Worthley DL, Churchill M, Compton JT, Tailor Y, Rao M, Si Y, Levin D, Schwartz MG, Uygur A, Hayakawa A, Gross S, Renz BW, Setlik W, Martinez AN, Chen X, Nizami S, Kang H, Caldwell J, Asfaha S, Westphalen CB, Graham T, Jin G, Nagar D, Wang H, Kheirbek MA, Kolhe A, Carpenter J, Glaire M, Nair A, Renders A, Manieri N, Muthupalani A, Fox JG, Reichert M, Giraud AS, Schwabe RF, Pradere JP, Walton K, Prakash A, Gumucio D, Rustgi AK, Stappenbeck TS, Friedman RA, Gershon MD, Sims P, Grikscheit T, Lee FY, Karsenty G, Mukherjee S, Wang TC (2015) Cell

The stem cells that maintain and repair the postnatal skeleton remain undefined. One model suggests that perisinusoidal mesenchymal stem cells (MSCs) give rise to osteoblasts, chondrocytes, marrow stromal cells, and adipocytes, although the existence of these cells has not been proven through fate-mapping experiments. We demonstrate here that expression of the bone morphogenetic protein (BMP) antagonist gremlin 1 defines a population of osteochondroreticular (OCR) stem cells in the bone marrow. OCR stem cells self-renew and generate osteoblasts, chondrocytes, and reticular marrow stromal cells, but not adipocytes. OCR stem cells are concentrated within the metaphysis of long bones not in the perisinusoidal space and are needed for bone development, bone remodeling, and fracture repair. Grem1 expression also identifies intestinal reticular stem cells (iRSCs) that are cells of origin for the periepithelial intestinal mesenchymal sheath. Grem1 expression identifies distinct connective tissue stem cells in both the bone (OCR stem cells) and the intestine (iRSCs).

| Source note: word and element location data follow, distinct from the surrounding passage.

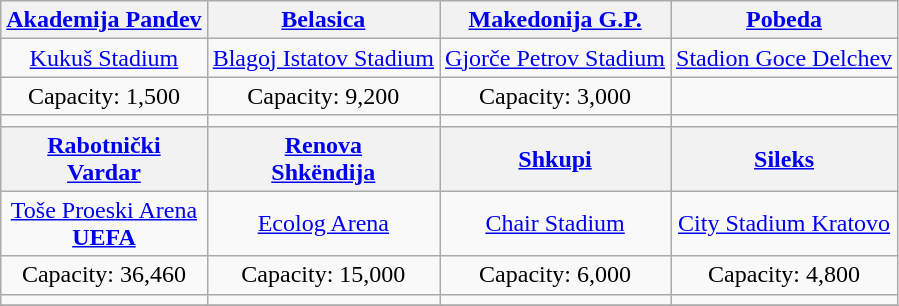
Gjorče Petrov Stadium (556, 58)
RenovaShkëndija (323, 158)
Capacity: 9,200 (323, 96)
Capacity: 36,460 (104, 275)
Pobeda (784, 20)
Akademija Pandev (104, 20)
Capacity: 6,000 (556, 275)
Toše Proeski Arena UEFA (104, 224)
Capacity: 15,000 (323, 275)
Ecolog Arena (323, 224)
RabotničkiVardar (104, 158)
Belasica (323, 20)
Capacity: 1,500 (104, 96)
Blagoj Istatov Stadium (323, 58)
Kukuš Stadium (104, 58)
Stadion Goce Delchev (784, 58)
Sileks (784, 158)
Capacity: 3,000 (556, 96)
Capacity: 4,800 (784, 275)
City Stadium Kratovo (784, 224)
Chair Stadium (556, 224)
Makedonija G.P. (556, 20)
Shkupi (556, 158)
Find where the given text appears and provide that cell's center as [x, y] coordinate. 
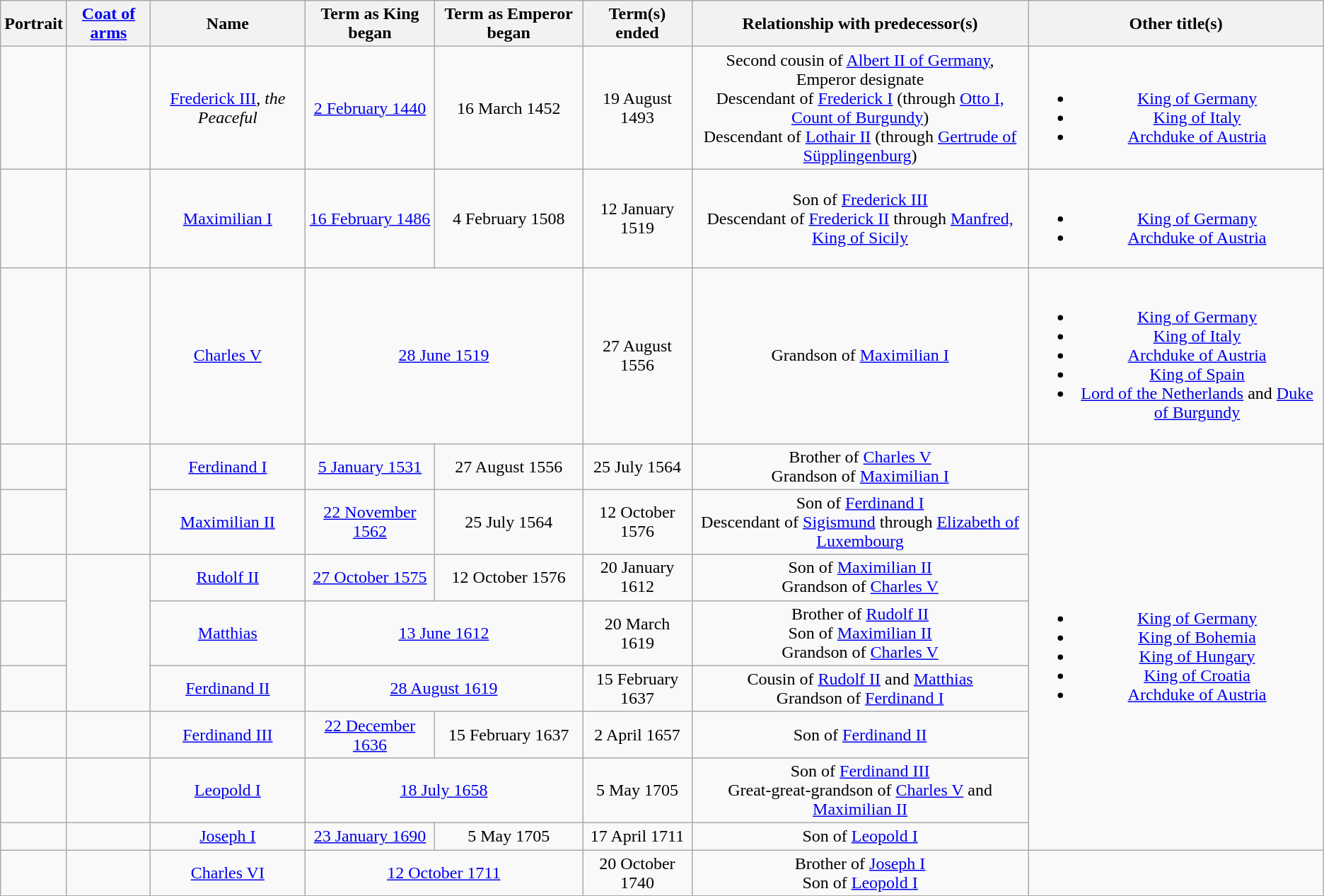
20 January 1612 [638, 577]
28 June 1519 [444, 356]
Portrait [34, 24]
Term as Emperor began [509, 24]
Rudolf II [228, 577]
12 October 1711 [444, 873]
28 August 1619 [444, 689]
20 March 1619 [638, 633]
Cousin of Rudolf II and MatthiasGrandson of Ferdinand I [860, 689]
Maximilian I [228, 219]
Brother of Charles VGrandson of Maximilian I [860, 467]
Coat of arms [108, 24]
Leopold I [228, 790]
King of GermanyKing of BohemiaKing of HungaryKing of CroatiaArchduke of Austria [1175, 646]
17 April 1711 [638, 836]
16 February 1486 [370, 219]
Charles VI [228, 873]
5 January 1531 [370, 467]
19 August 1493 [638, 108]
Charles V [228, 356]
20 October 1740 [638, 873]
Relationship with predecessor(s) [860, 24]
Maximilian II [228, 522]
22 November 1562 [370, 522]
Ferdinand III [228, 734]
16 March 1452 [509, 108]
22 December 1636 [370, 734]
Son of Ferdinand IIIGreat-great-grandson of Charles V and Maximilian II [860, 790]
King of GermanyKing of ItalyArchduke of AustriaKing of SpainLord of the Netherlands and Duke of Burgundy [1175, 356]
Son of Frederick IIIDescendant of Frederick II through Manfred, King of Sicily [860, 219]
4 February 1508 [509, 219]
2 April 1657 [638, 734]
King of GermanyArchduke of Austria [1175, 219]
2 February 1440 [370, 108]
23 January 1690 [370, 836]
Ferdinand I [228, 467]
Son of Leopold I [860, 836]
Term as King began [370, 24]
Other title(s) [1175, 24]
Brother of Joseph ISon of Leopold I [860, 873]
Son of Ferdinand IDescendant of Sigismund through Elizabeth of Luxembourg [860, 522]
Ferdinand II [228, 689]
18 July 1658 [444, 790]
13 June 1612 [444, 633]
Joseph I [228, 836]
Brother of Rudolf IISon of Maximilian IIGrandson of Charles V [860, 633]
12 January 1519 [638, 219]
Matthias [228, 633]
Term(s) ended [638, 24]
27 October 1575 [370, 577]
Son of Ferdinand II [860, 734]
Frederick III, the Peaceful [228, 108]
Son of Maximilian IIGrandson of Charles V [860, 577]
King of GermanyKing of ItalyArchduke of Austria [1175, 108]
Name [228, 24]
Grandson of Maximilian I [860, 356]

Borgkvist A, Avegno EM, Wong MY, Kheirbek MA, Sonders MS, Hen R, Sulzer D (2015) Neuron

Degeneration of dopamine (DA) neurons in Parkinson’s disease (PD) causes hypokinesia, but DA replacement therapy can elicit exaggerated voluntary and involuntary behaviors that have been attributed to enhanced DA receptor sensitivity in striatal projection neurons. Here we reveal that in hemiparkinsonian mice, striatal D1 receptor-expressing medium spiny neurons (MSNs) directly projecting to the substantia nigra reticulata (SNr) lose tonic presynaptic inhibition by GABAB receptors. The absence of presynaptic GABAB response potentiates evoked GABA release from MSN efferents to the SNr and drives motor sensitization. This alternative mechanism of sensitization suggests a synaptic target for PD pharmacotherapy.

Kheirbek MA (2015) Cell

In select areas of the brain, neural stem cells produce new neurons throughout life. An elegant new study in this issue of Cell reveals the origins of a stem cell population that persists into adulthood and uncovers a surprising relationship between neurons born in the mature brain and those generated early in development.

Drew LJ, Kheirbek MA, Luna VM, Denny CA, Cloidt MA, Wu MV, Jain S, Scharfman HE, Hen R (2015) Hippocampus

Robust incorporation of new principal cells into preexisting circuitry in the adult mammalian brain is unique to the hippocampal dentate gyrus (DG). We asked if adult-born granule cells (GCs) might act to regulate processing within the DG by modulating the substantially more abundant mature GCs. Optogenetic stimulation of a cohort of young adult-born GCs (0 to 7 weeks post-mitosis) revealed that these cells activate local GABAergic interneurons to evoke strong inhibitory input to mature GCs. Natural manipulation of neurogenesis by aging—to decrease it—and housing in an enriched environment—to increase it—strongly affected the levels of inhibition. We also demonstrated that elevating activity in adult-born GCs in awake behaving animals reduced the overall number of mature GCs activated by exploration. These data suggest that inhibitory modulation of mature GCs may be an important function of adult-born hippocampal neurons.